Your answer should be the lines below from the one with "Viewport: 1378px width, 771px" to the one with "Task: Select Check for Updates menu item", both included, given again exactly and with nothing added.
-- Data records follows --
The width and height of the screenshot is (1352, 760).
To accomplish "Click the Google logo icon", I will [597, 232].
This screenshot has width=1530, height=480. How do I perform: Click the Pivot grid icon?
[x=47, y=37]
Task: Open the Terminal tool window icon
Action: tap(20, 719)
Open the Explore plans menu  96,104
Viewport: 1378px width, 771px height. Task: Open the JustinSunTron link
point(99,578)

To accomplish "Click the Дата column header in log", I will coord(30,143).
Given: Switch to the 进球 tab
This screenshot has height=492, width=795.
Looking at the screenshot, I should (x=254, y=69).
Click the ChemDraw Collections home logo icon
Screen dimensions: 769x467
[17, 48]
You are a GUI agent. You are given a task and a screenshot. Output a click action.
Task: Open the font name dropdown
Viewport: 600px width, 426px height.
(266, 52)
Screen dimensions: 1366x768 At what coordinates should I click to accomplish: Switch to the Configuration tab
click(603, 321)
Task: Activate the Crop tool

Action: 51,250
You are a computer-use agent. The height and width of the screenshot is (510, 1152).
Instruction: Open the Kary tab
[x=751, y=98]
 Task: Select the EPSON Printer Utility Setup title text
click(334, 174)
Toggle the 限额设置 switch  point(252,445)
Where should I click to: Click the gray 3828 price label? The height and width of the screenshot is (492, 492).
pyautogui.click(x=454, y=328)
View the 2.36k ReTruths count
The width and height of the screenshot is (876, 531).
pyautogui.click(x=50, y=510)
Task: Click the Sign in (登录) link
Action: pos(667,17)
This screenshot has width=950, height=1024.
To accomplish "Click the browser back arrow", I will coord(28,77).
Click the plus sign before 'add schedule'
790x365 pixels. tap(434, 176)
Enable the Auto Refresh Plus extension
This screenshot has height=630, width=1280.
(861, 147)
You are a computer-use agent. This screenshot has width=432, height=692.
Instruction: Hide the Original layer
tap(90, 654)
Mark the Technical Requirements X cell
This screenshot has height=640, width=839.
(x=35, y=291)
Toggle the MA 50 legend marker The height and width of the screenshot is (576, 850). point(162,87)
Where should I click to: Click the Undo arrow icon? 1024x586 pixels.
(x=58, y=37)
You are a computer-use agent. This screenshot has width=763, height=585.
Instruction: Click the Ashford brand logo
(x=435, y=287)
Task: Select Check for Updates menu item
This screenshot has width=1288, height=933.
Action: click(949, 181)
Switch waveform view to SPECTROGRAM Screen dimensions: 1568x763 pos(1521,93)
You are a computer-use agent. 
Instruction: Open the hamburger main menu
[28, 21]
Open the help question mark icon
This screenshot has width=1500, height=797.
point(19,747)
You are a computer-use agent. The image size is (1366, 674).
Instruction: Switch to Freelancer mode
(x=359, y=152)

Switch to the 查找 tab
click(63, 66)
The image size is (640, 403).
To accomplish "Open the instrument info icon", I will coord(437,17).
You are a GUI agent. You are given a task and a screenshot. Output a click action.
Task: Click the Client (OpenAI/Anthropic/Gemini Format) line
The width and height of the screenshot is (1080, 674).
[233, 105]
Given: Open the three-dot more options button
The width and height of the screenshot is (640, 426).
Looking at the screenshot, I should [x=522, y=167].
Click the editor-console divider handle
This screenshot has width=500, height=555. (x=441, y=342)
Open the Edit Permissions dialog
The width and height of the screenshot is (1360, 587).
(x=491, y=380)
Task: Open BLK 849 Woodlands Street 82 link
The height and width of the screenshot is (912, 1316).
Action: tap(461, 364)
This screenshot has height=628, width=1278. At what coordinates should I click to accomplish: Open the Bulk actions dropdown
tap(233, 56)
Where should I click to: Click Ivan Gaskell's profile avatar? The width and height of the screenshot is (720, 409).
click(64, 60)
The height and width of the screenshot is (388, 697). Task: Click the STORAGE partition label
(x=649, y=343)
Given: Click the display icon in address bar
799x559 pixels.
-- Data records concluded --
Written answer:
Viewport: 1378px width, 771px height. Task: Open the JustinSunTron link
point(99,578)

To accomplish "Click the Дата column header in log", I will coord(30,143).
Given: Switch to the 进球 tab
This screenshot has height=492, width=795.
Looking at the screenshot, I should (x=254, y=69).
Click the ChemDraw Collections home logo icon
Screen dimensions: 769x467
[17, 48]
You are a GUI agent. You are given a task and a screenshot. Output a click action.
Task: Open the font name dropdown
Viewport: 600px width, 426px height.
(266, 52)
Screen dimensions: 1366x768 At what coordinates should I click to accomplish: Switch to the Configuration tab
click(603, 321)
Task: Activate the Crop tool

Action: 51,250
You are a computer-use agent. The height and width of the screenshot is (510, 1152).
Instruction: Open the Kary tab
[x=751, y=98]
 Task: Select the EPSON Printer Utility Setup title text
click(334, 174)
Toggle the 限额设置 switch  point(252,445)
Where should I click to: Click the gray 3828 price label? The height and width of the screenshot is (492, 492).
pyautogui.click(x=454, y=328)
View the 2.36k ReTruths count
The width and height of the screenshot is (876, 531).
pyautogui.click(x=50, y=510)
Task: Click the Sign in (登录) link
Action: pos(667,17)
This screenshot has width=950, height=1024.
To accomplish "Click the browser back arrow", I will coord(28,77).
Click the plus sign before 'add schedule'
790x365 pixels. tap(434, 176)
Enable the Auto Refresh Plus extension
This screenshot has height=630, width=1280.
(861, 147)
You are a computer-use agent. This screenshot has width=432, height=692.
Instruction: Hide the Original layer
tap(90, 654)
Mark the Technical Requirements X cell
This screenshot has height=640, width=839.
(x=35, y=291)
Toggle the MA 50 legend marker The height and width of the screenshot is (576, 850). point(162,87)
Where should I click to: Click the Undo arrow icon? 1024x586 pixels.
(x=58, y=37)
You are a computer-use agent. This screenshot has width=763, height=585.
Instruction: Click the Ashford brand logo
(x=435, y=287)
Task: Select Check for Updates menu item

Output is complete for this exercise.